The intro to this book is a piece of scholarly beauty. Sheidlower begins by exploding the myth that the f-word begins life as an acronym, usually “Fornication Under Consent of the King” or “For Unlawful Carnal Knowledge”. (This last one was used as by Van Halen as an album title, natch.) I was told this as a teen by other credulously whispering teens, and I didn’t believe it then. Given how completely illiterate most of history is, the acronym-word is something of a modern invention, one that our four-lettered friend is happy to be a part of in new coinages like OMFG and MILF.
He chit-chats a bit about early usages, winding toward the pretty well-supported theory that probably frak didn’t evolve from Old English (or Anglo-Saxon, if you want to get into a big fighting match about what to call these languages). Frig was probably was a later borrowing from various Low Germans, and the earliest reference in writing is in the mid-1400s in…get this…a cipher. There’s good evidence that Shakespeare is making a coded reference to the f-bomb in the funny French-talk scene in Henry V, along with…get this…the c-bomb.
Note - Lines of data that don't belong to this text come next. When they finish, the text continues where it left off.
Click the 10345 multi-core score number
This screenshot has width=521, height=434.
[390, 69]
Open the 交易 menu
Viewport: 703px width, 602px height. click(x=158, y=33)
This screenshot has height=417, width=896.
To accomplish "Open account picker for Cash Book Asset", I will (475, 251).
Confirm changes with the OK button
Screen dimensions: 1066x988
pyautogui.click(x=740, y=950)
The difficulty in charting the history of forbidden speech is that it’s forbidden of course, and while everyone may be saying it, no one writes it down.
Here’s where I freak out, of course. (You knew I was going to.) The history of profanity is so incredibly fascinating to me because it’s this incredibly common thing, and I mean that with all of the double-ententes. It’s not that classes of people don’t swear – they pretty much all do – but they swear only when with specific people. You can see this in the copious amount of military f-slang in this book – men will swear with other men, but not with women or men of the wrong class. (Actually, not everyone swears: there’s a really funny reference to a Browning poem where he misuses the word twat, thinking it’s a kind of hat. Muhahahaha.)
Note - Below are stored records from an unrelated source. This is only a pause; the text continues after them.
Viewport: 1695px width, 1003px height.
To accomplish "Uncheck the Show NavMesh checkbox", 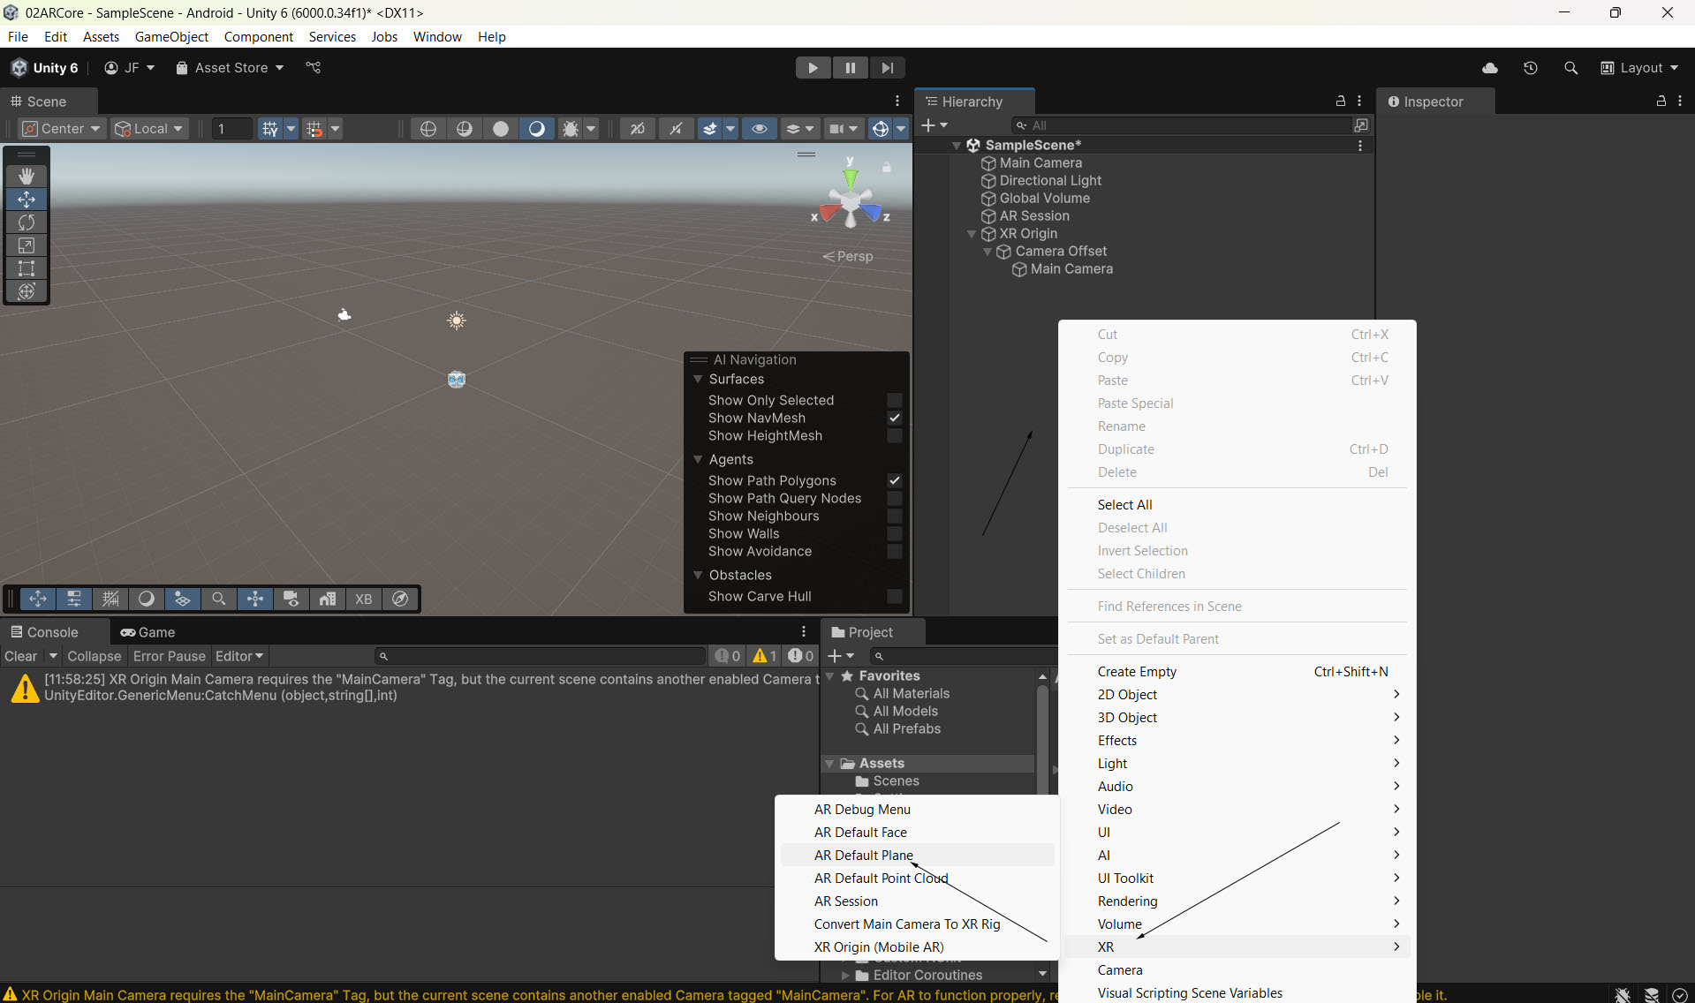I will (x=894, y=419).
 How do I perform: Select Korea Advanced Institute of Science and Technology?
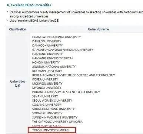coord(74,75)
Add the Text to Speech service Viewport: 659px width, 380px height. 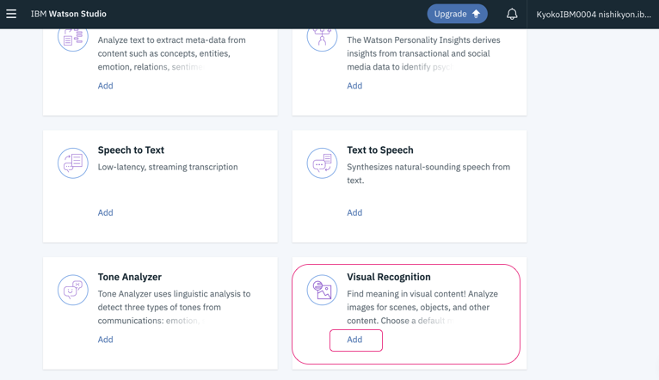(354, 212)
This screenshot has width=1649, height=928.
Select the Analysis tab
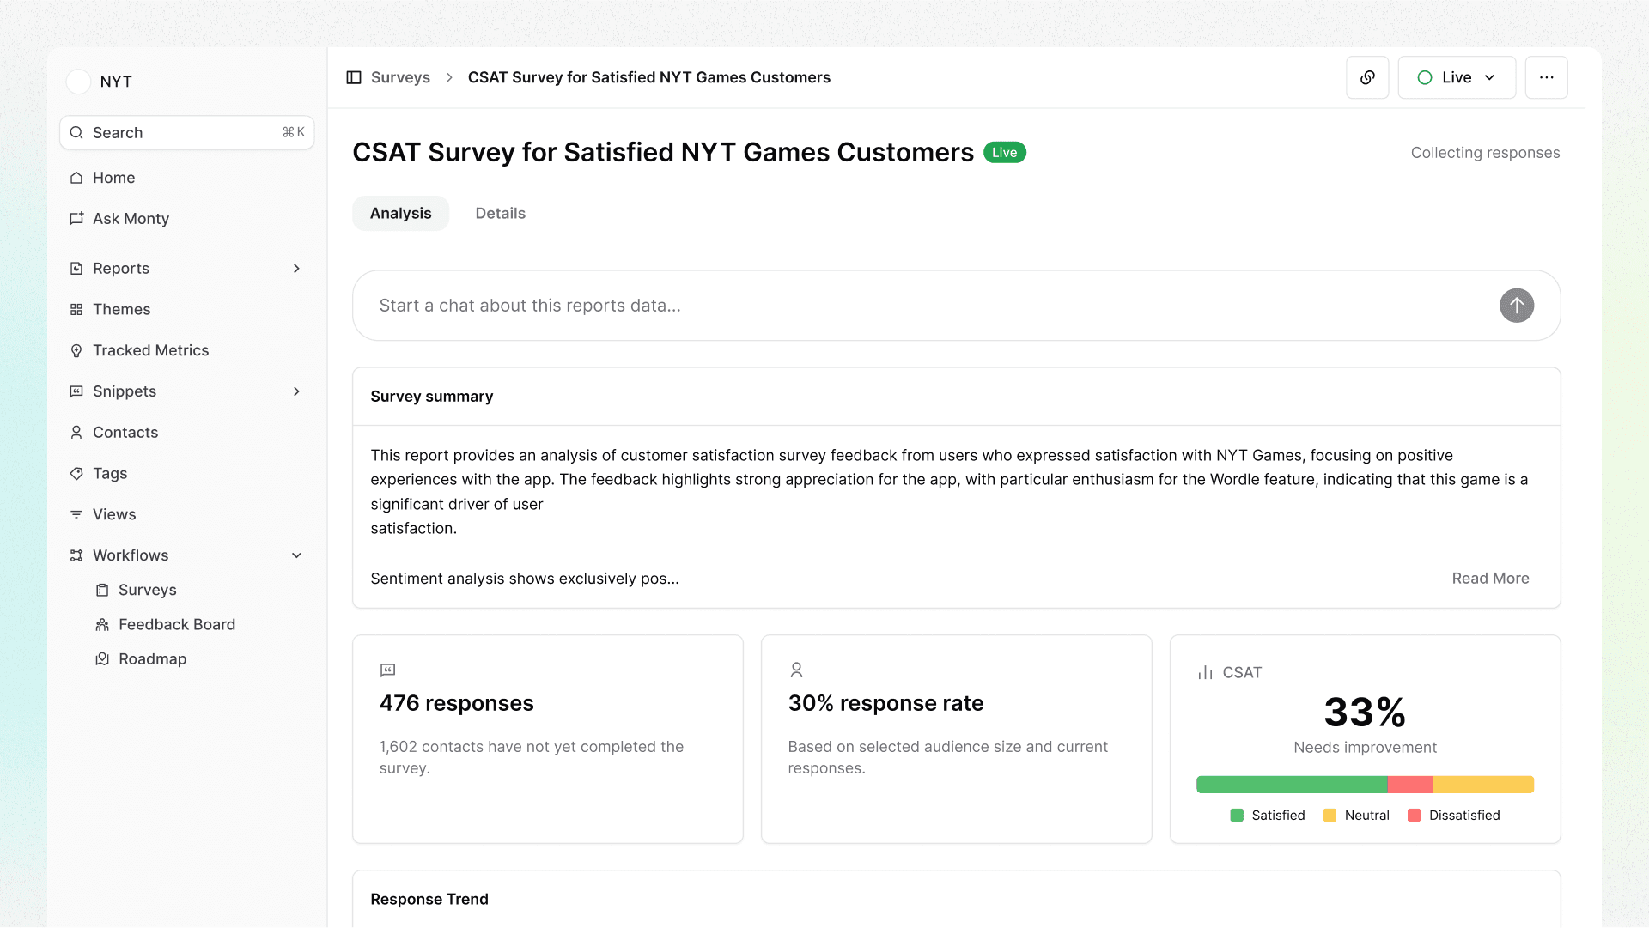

There’s a whole twin history of c**t and f**k though, culminating in the legal wranglings over the the publications of Ulysses and Lady Chatterley’s Lover. And I think the basis of the upset, on some level, was that Joyce and Lawrence were writing about the elevation of everyday experience, in Joyce’s case, and a love affair between people of different classes, in Lawrence’s case. Each in their own way, they were reworking what kinds of stories were acceptable, valorous, important. I can just see the monocles pop. “You there, Joyce, you’ve mired the Epic in the street-filth of everyday life; put it down now and back away. You there, Lawrence, it’s bad enough that you describe the possibility of female pleasure, and with someone outside her class, but did you actually have to go and name the dreaded thing? Eeeek!” The profane words – often coded themselves, pushed down so that they squish out into all kinds of codes, ciphers, and allusions – become a kind of cultural metaphor for unspeakable people, unspoken lives and stories, the word that cannot be named as a sign for people who should not be mentioned. Joyce and Lawrence couldn’t be taken to court for their filthy ideas, but they could be taken to court for using bad words. The great benefit of learning language, for the slave Caliban, was in his ability to curse.
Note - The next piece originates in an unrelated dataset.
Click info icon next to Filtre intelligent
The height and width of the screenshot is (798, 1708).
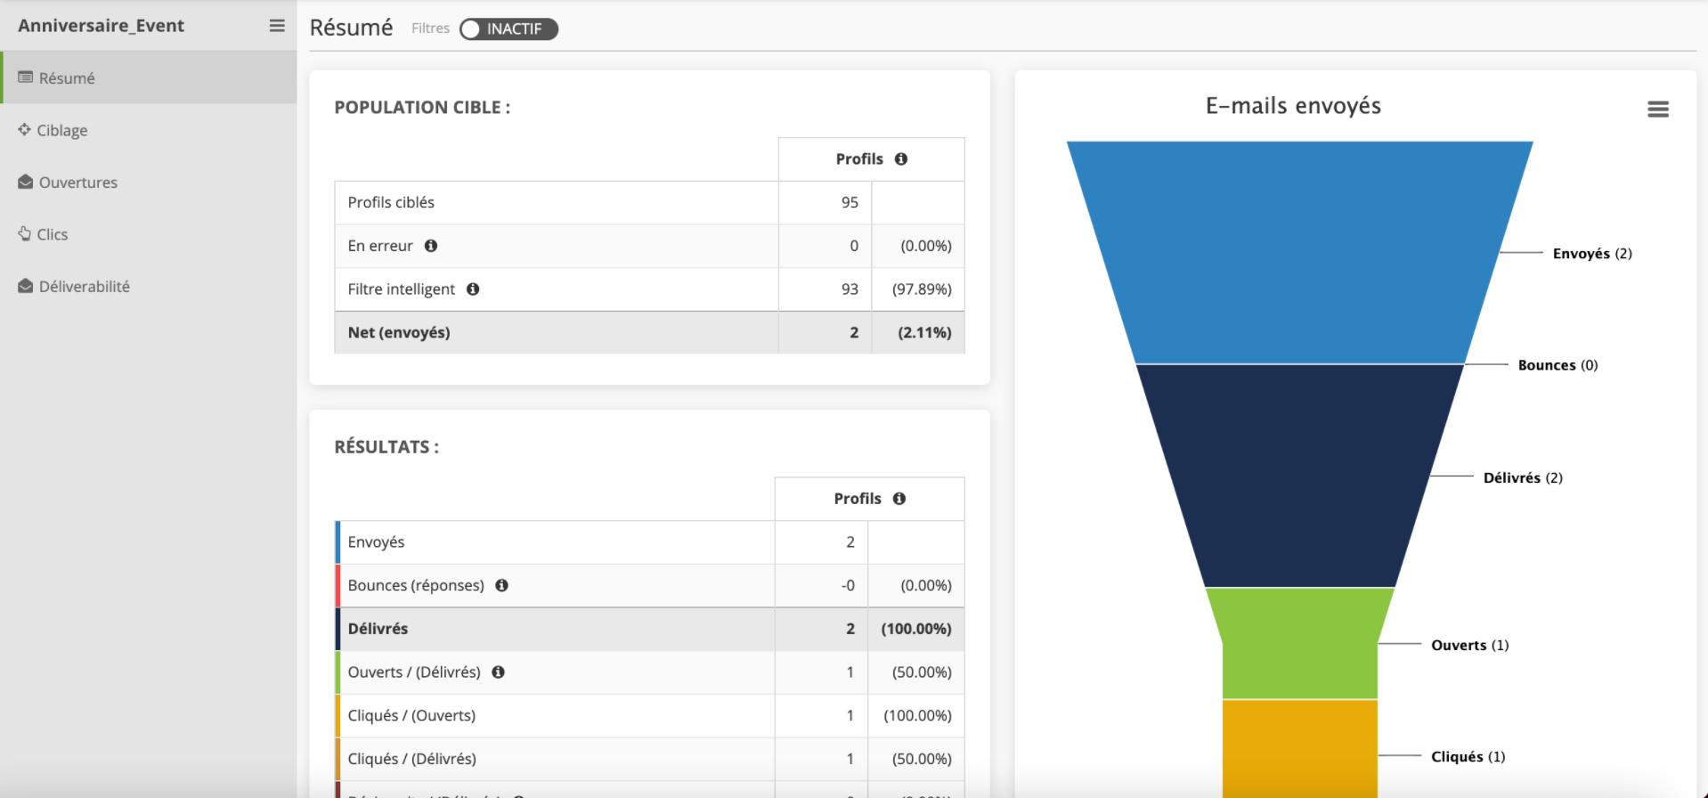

Whoa, that got a little heavy. Seriously though, I think maybe part of the reason I love swearing so very much is that I can’t figure out whom I’m hurting by doing so, and if I am indeed hurting someone, I would like to know why. I have plenty of words that I feel are taboo, something I cannot speak aloud, and in some cases can’t even type out: retard, kike, the n-word. Much of this is based on identity, because these words are meant to slur and smear. They use marginalized identities as their own insult. (And honestly, I’ve heard all the arguments about retard being just a funny word and non-threatening – and/or “medically accurate”; fools – and this is all b.s. that continues to discount the disability community because disabled is disarmed. But whatever, say what you will, of course.)
Now that I’ve slipped into arguing against the usage of certain words, I’m all in love with this book again. Words have power, yes indeedy they do. Say it with me now: fuck you.
P.S. Jesse Sheidlower, who wrote this book, is incredibly adorable.
[I had an image here, but I don’t want to get sued, so it’s gone, alas. He looked like John Carter from ER sitting in a chair nerd-like.]